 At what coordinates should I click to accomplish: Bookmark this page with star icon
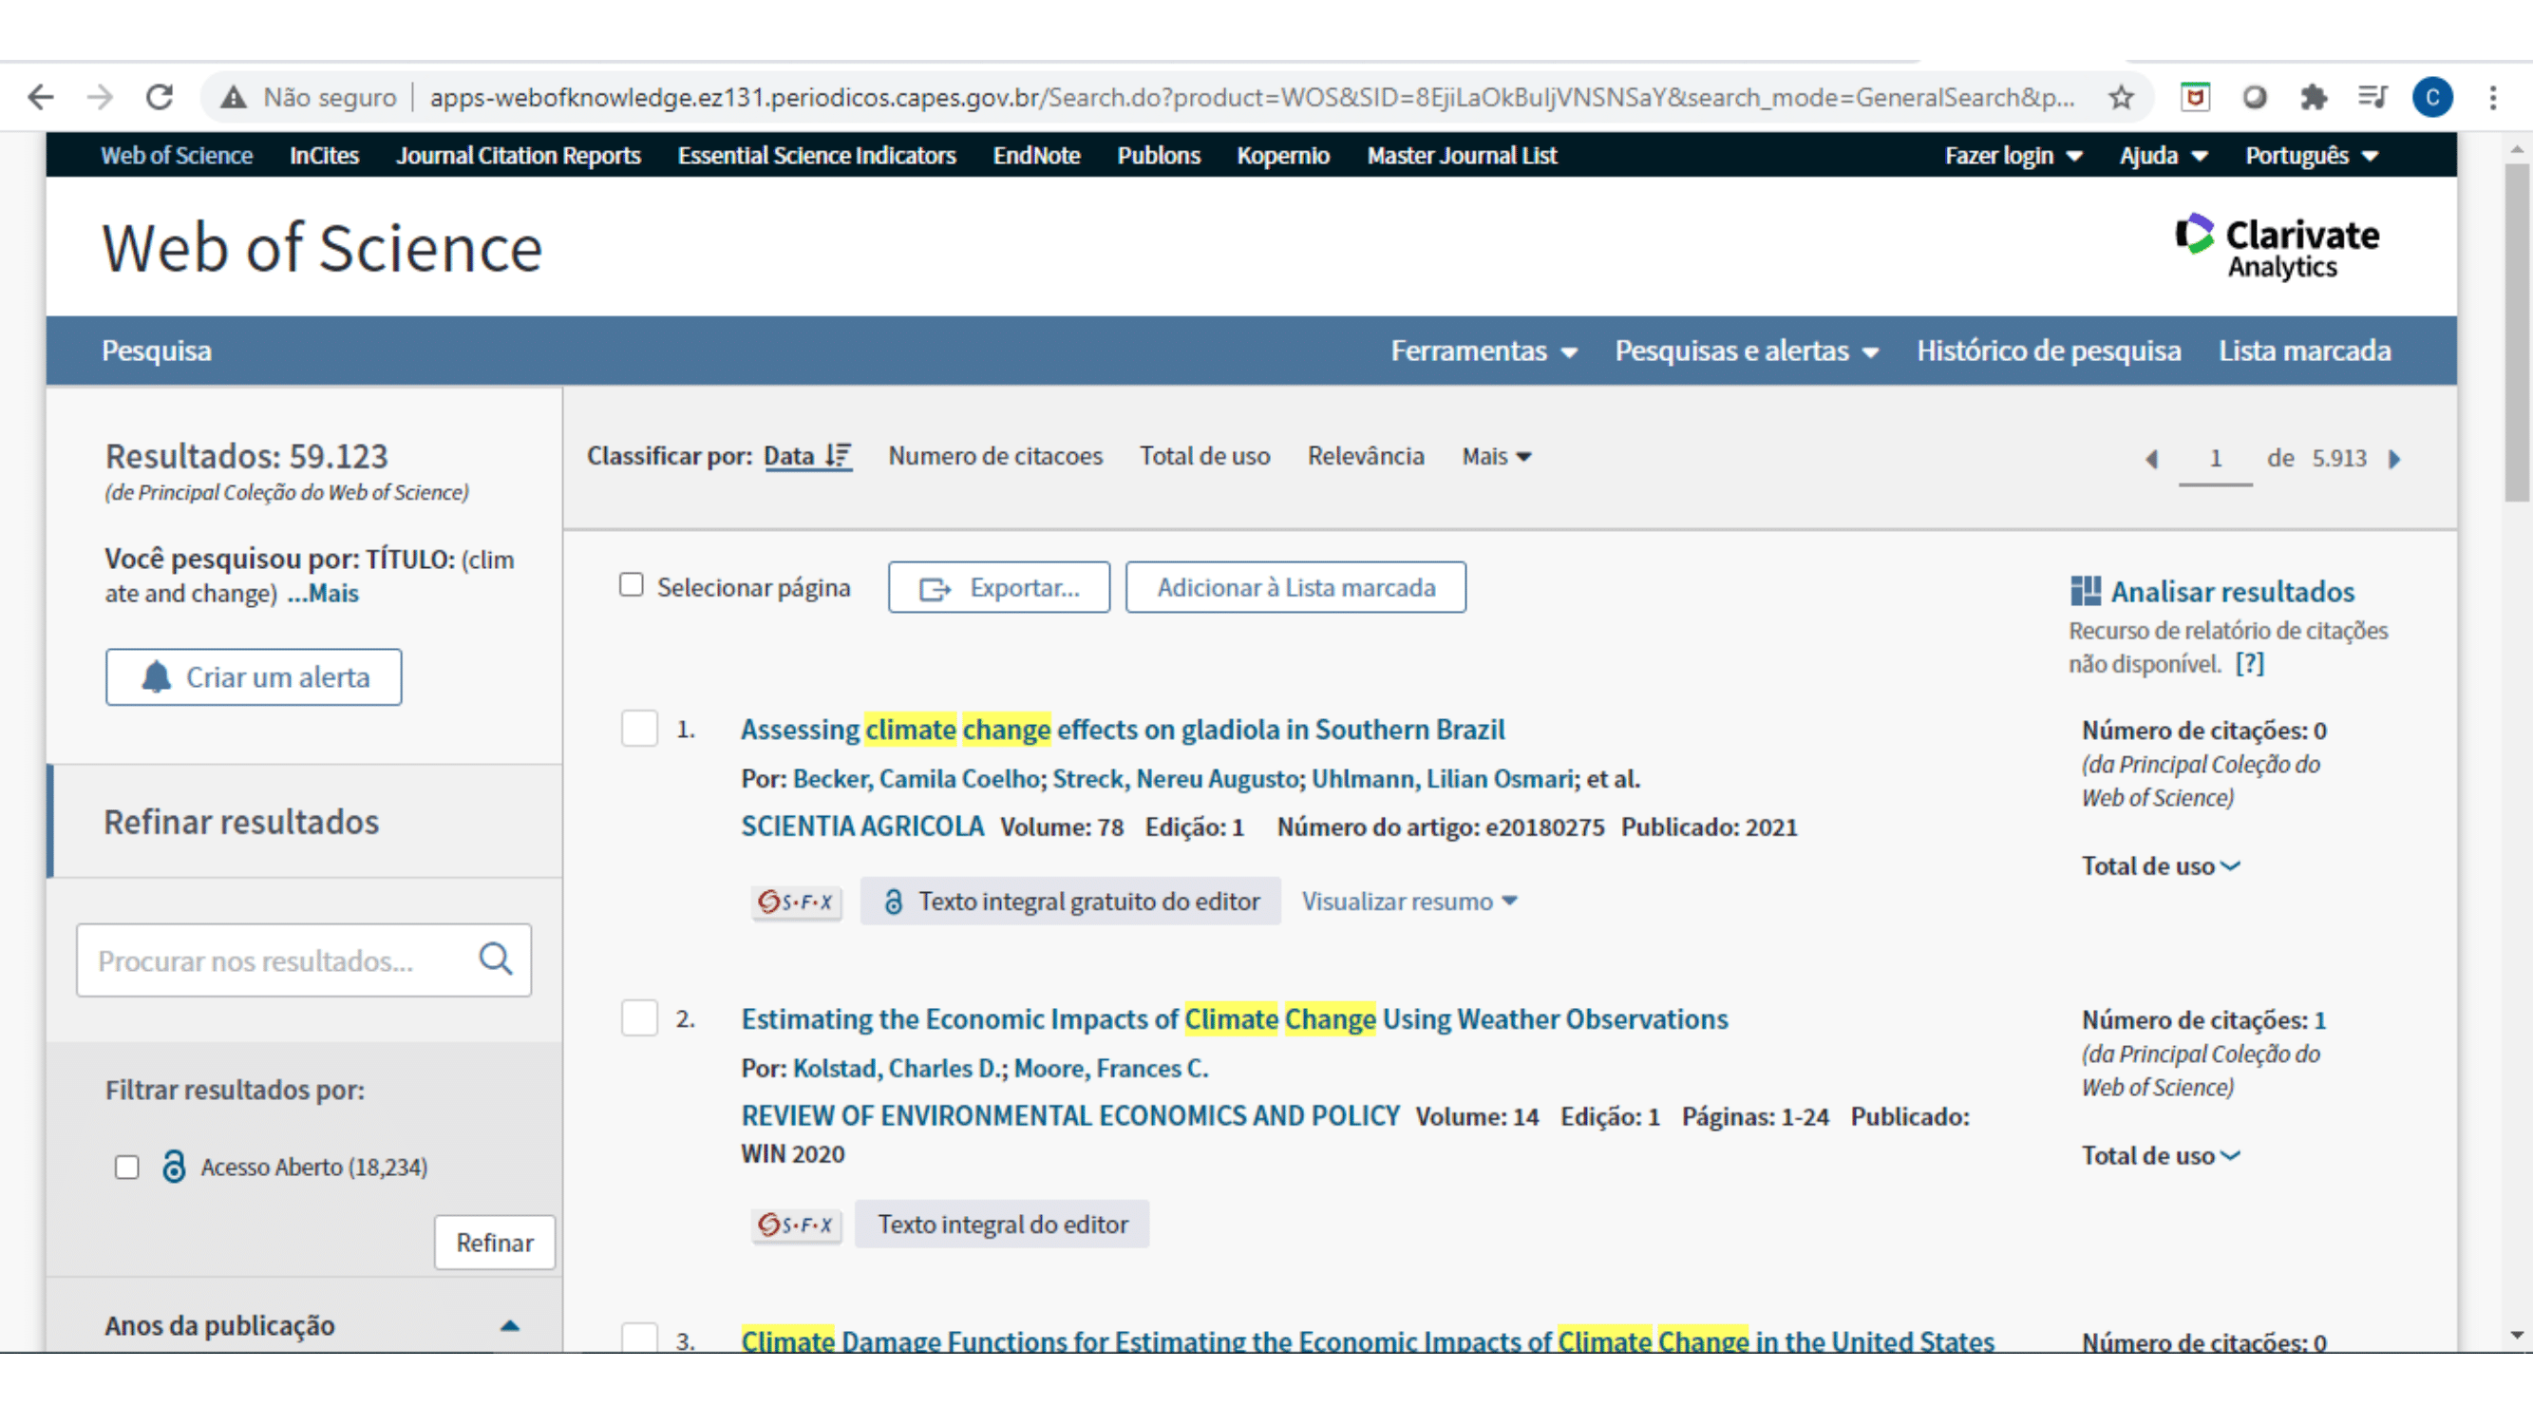coord(2121,96)
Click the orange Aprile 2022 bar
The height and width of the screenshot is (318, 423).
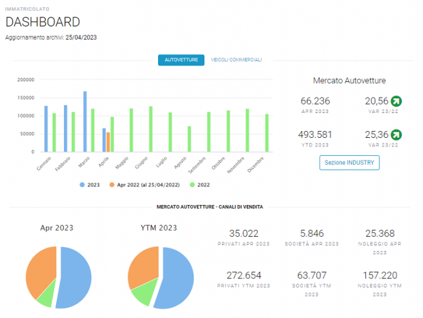pos(108,142)
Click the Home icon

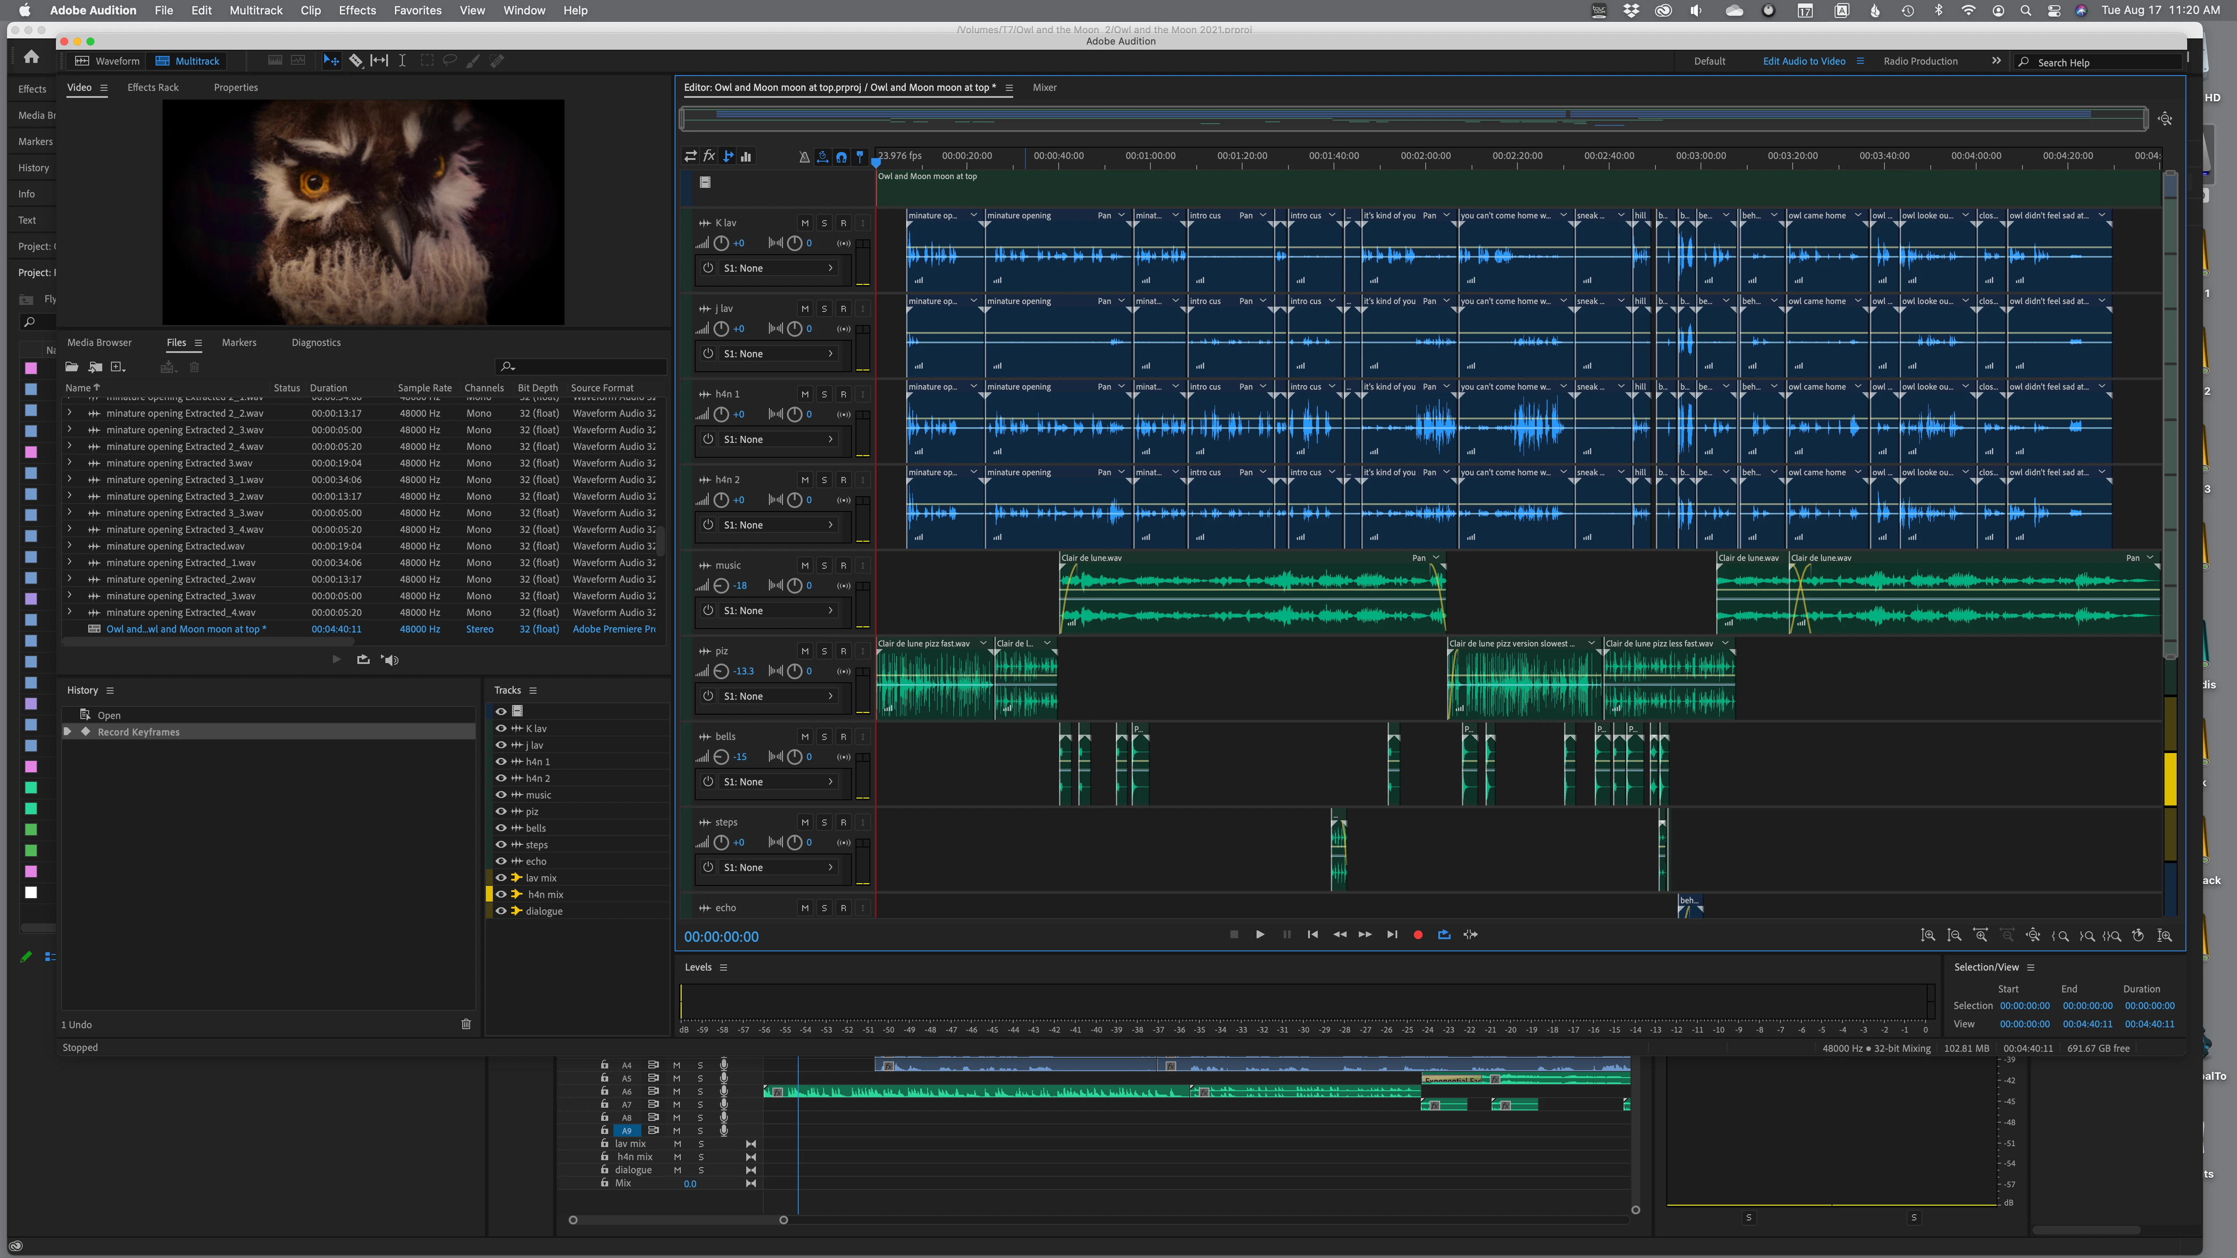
────────────────
Please pull every line of text from the listing above and reproduce each one word for word, leaving the pictures out.

Full response:
 At what coordinates should I click to accomplish: Bookmark this page with star icon
coord(2121,96)
Click the orange Aprile 2022 bar
The height and width of the screenshot is (318, 423).
pos(108,142)
Click the Home icon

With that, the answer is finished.